Reproduce, word for word, the portion of the page about The Past from "Synopsis: Following a" up to and including "from their past.".

> _Passage_
○ ○ ○

Ali Mosaffa The Past Interview


Ali Mosaffa The Past Interview

Ali Mosaffa The Past Interview

Cast: Bérénice Bejo, Tahar Rahim, Ali Mosaffa, Pauline Burlet, Elyes Aguis, Jeanne Jestin, Sabrina Ouazani, Babak Karimi, Valeria Cavalli
Director: Asghar Farhadi
Genre: Drama, Mystery
Rated: PG
Running Time: 130 minutes

Synopsis: Following a four year separation, Ahmad returns to Paris from Tehran, upon his French wife Marie's request, in order to finalise their divorce procedure. During his brief stay, Ahmad discovers the conflicting nature of Marie's relationship with her daughter Lucie. Ahmad's efforts to improve this relationship soon unveil a secret from their past.

The Past
Release Date: February 6th, 2014


Interview with Ali Mosaffa

Question: When did you meet Asghar Farhadi for the first time?

○ ○ ○

> _Dataset content_
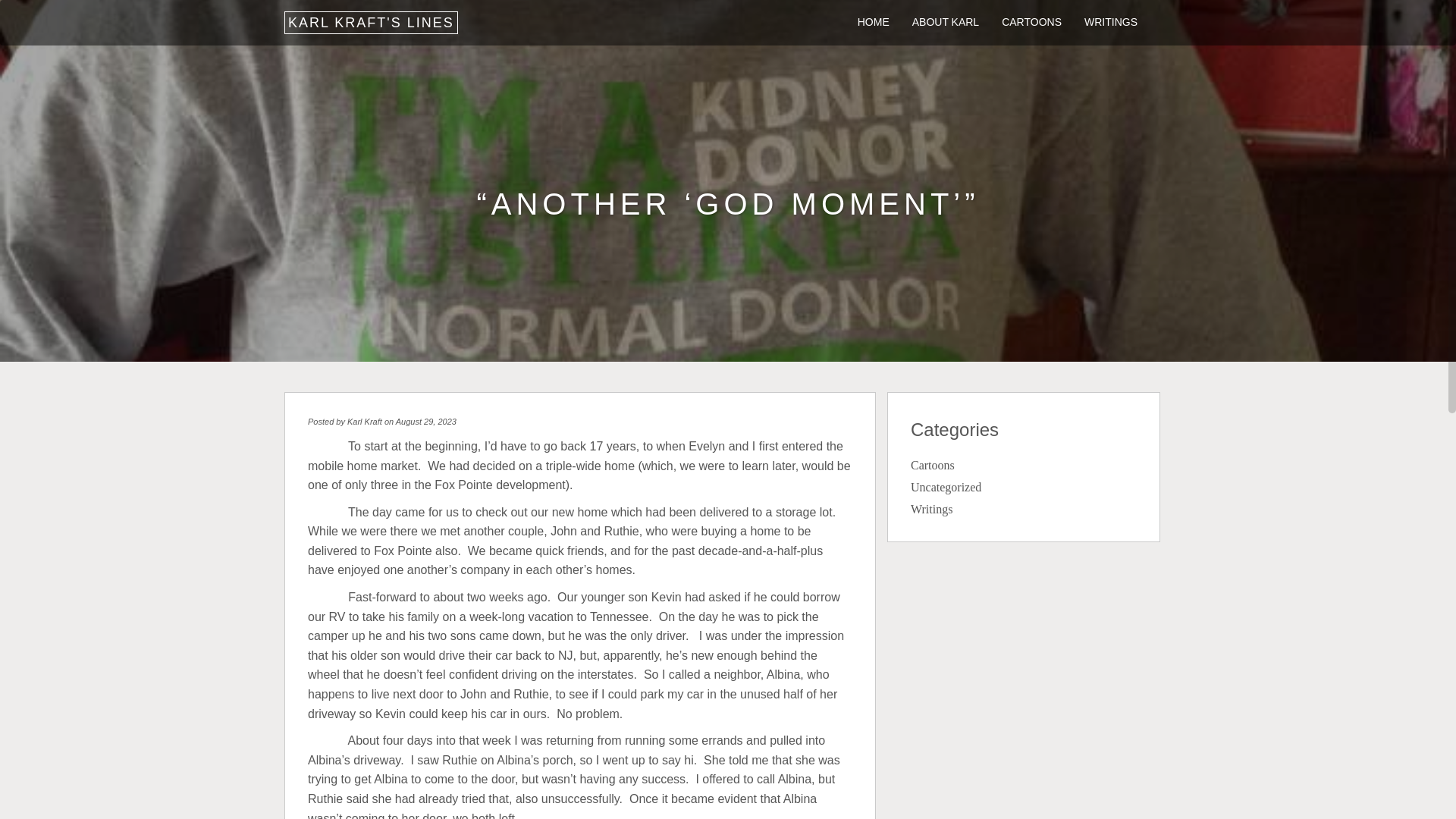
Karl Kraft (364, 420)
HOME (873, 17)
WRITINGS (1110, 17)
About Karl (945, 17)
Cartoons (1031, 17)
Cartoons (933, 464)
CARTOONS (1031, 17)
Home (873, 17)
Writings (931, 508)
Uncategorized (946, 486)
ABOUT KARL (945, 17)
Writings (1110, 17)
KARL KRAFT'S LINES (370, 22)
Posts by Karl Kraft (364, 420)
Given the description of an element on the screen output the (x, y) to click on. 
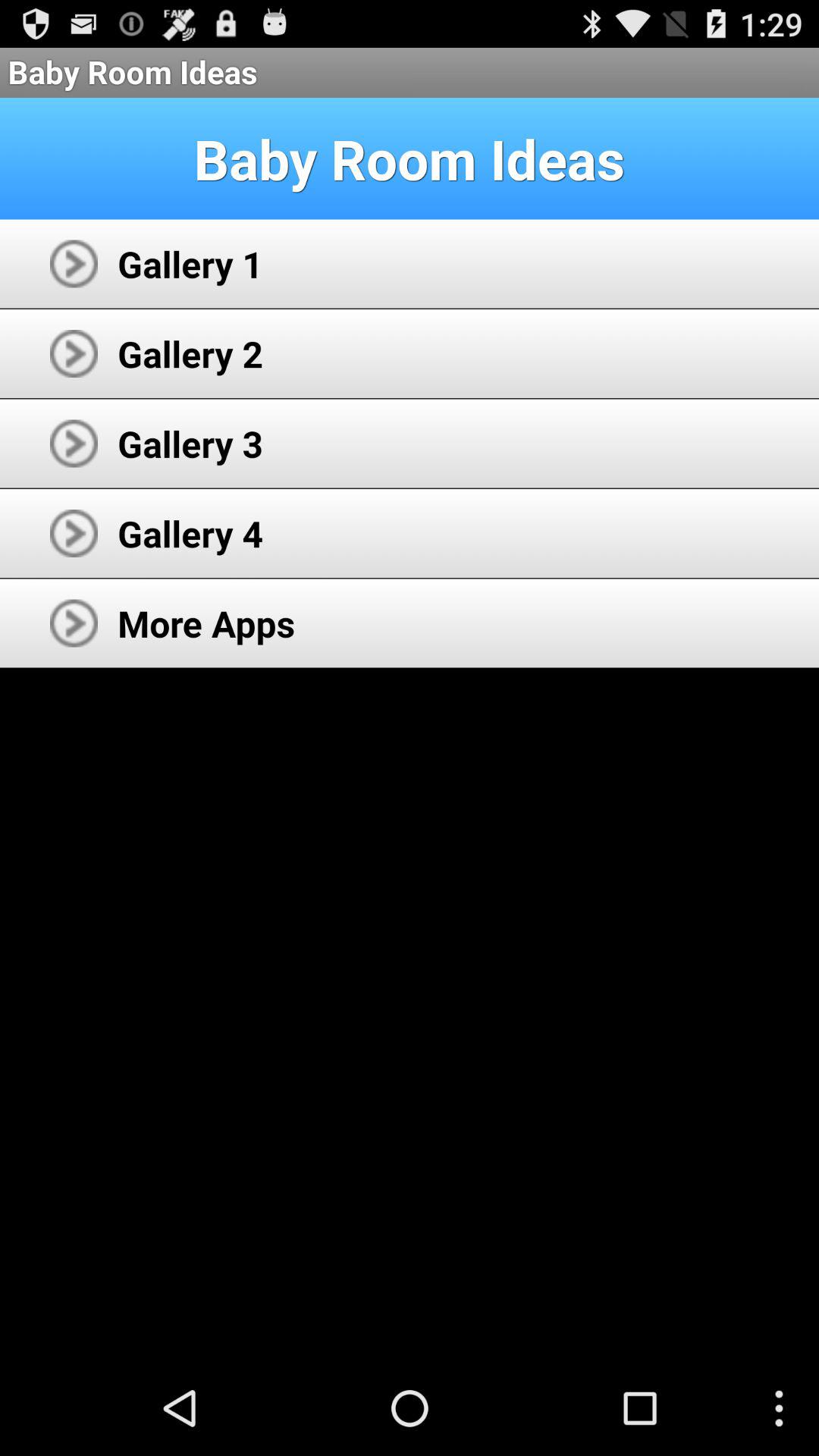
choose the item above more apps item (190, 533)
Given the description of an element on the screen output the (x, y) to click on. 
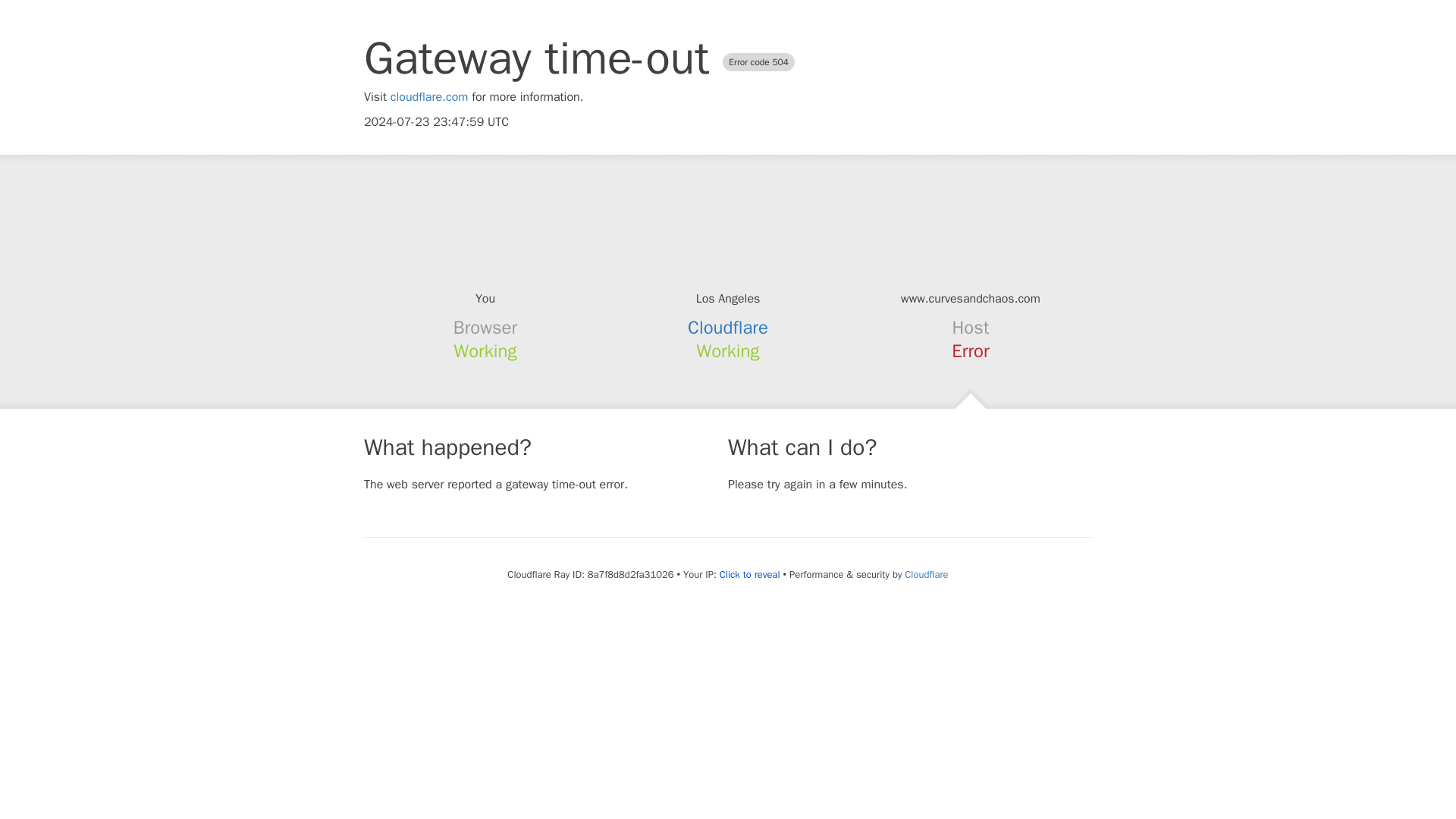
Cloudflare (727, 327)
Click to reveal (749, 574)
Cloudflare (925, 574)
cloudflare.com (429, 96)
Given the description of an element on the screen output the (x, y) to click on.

○ ○ ○

> _Result for this task_
Synopsis: Following a four year separation, Ahmad returns to Paris from Tehran, upon his French wife Marie's request, in order to finalise their divorce procedure. During his brief stay, Ahmad discovers the conflicting nature of Marie's relationship with her daughter Lucie. Ahmad's efforts to improve this relationship soon unveil a secret from their past.